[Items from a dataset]
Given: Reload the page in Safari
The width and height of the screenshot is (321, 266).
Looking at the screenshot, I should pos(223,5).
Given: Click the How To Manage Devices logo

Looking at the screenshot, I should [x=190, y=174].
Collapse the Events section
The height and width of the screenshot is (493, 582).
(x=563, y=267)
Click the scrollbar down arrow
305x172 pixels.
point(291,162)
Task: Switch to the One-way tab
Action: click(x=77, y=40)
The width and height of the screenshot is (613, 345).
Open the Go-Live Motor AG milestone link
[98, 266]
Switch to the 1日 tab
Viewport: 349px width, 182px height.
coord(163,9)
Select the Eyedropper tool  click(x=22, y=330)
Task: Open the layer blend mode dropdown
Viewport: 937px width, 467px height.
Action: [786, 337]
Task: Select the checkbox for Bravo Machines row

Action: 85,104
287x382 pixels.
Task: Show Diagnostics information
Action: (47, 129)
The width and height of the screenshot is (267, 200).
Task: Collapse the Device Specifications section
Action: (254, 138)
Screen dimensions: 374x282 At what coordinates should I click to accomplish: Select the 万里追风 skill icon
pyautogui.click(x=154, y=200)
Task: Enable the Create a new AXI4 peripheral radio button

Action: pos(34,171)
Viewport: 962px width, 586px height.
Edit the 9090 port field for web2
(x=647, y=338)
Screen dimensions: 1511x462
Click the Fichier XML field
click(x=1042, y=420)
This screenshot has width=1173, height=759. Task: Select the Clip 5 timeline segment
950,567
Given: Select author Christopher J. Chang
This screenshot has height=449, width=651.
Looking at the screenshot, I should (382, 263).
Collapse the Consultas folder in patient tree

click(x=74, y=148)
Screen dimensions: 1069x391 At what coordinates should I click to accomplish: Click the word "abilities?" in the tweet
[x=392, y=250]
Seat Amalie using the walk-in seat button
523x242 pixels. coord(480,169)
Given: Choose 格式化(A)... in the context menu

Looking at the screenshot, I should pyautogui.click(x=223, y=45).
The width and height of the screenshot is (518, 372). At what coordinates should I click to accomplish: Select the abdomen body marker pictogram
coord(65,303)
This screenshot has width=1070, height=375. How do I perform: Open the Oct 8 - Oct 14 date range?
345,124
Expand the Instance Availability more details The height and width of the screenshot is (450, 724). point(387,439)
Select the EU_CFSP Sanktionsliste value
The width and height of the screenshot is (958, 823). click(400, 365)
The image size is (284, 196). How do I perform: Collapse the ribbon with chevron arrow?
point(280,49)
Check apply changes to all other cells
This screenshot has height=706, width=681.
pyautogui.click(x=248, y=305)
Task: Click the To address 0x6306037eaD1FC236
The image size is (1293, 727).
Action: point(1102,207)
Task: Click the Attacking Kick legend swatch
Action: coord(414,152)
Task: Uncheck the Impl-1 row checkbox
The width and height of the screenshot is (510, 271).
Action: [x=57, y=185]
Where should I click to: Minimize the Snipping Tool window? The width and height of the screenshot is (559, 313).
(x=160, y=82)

▶ [About this task]:
Starting from the line with "Select the EU_CFSP Sanktionsliste value" and ending with the final line of the data, quote every line exactly, both ends included.

▶ [Output below]:
Select the EU_CFSP Sanktionsliste value
The width and height of the screenshot is (958, 823). click(400, 365)
The image size is (284, 196). How do I perform: Collapse the ribbon with chevron arrow?
point(280,49)
Check apply changes to all other cells
This screenshot has height=706, width=681.
pyautogui.click(x=248, y=305)
Task: Click the To address 0x6306037eaD1FC236
The image size is (1293, 727).
Action: point(1102,207)
Task: Click the Attacking Kick legend swatch
Action: coord(414,152)
Task: Uncheck the Impl-1 row checkbox
The width and height of the screenshot is (510, 271).
Action: [x=57, y=185]
Where should I click to: Minimize the Snipping Tool window? The width and height of the screenshot is (559, 313).
(x=160, y=82)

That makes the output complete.